··· Data shown ···
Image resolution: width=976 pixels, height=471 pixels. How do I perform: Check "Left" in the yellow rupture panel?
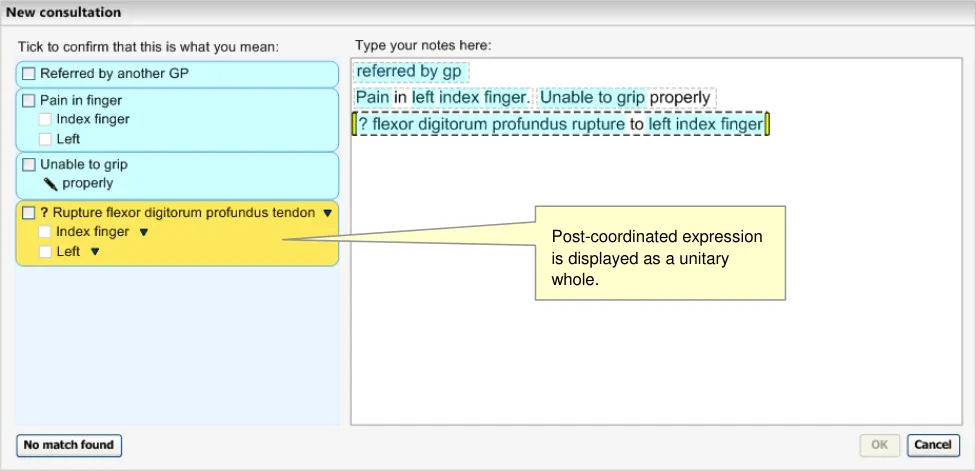(45, 252)
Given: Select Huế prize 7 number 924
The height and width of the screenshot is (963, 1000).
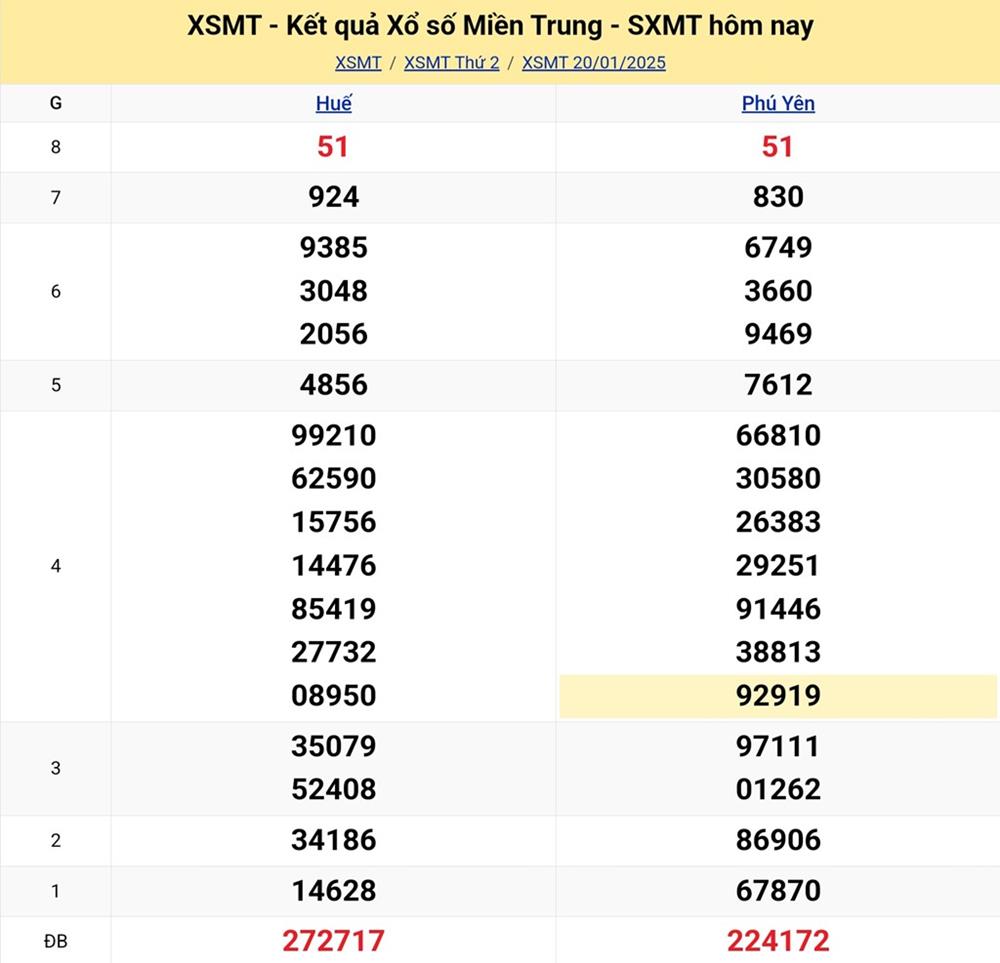Looking at the screenshot, I should [333, 197].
···
Work request: Retype the whole listing exactly and leave the pictures out.

Task solution:
Image resolution: width=976 pixels, height=471 pixels. How do I perform: Check "Left" in the yellow rupture panel?
(45, 252)
Given: Select Huế prize 7 number 924
The height and width of the screenshot is (963, 1000).
Looking at the screenshot, I should [333, 197].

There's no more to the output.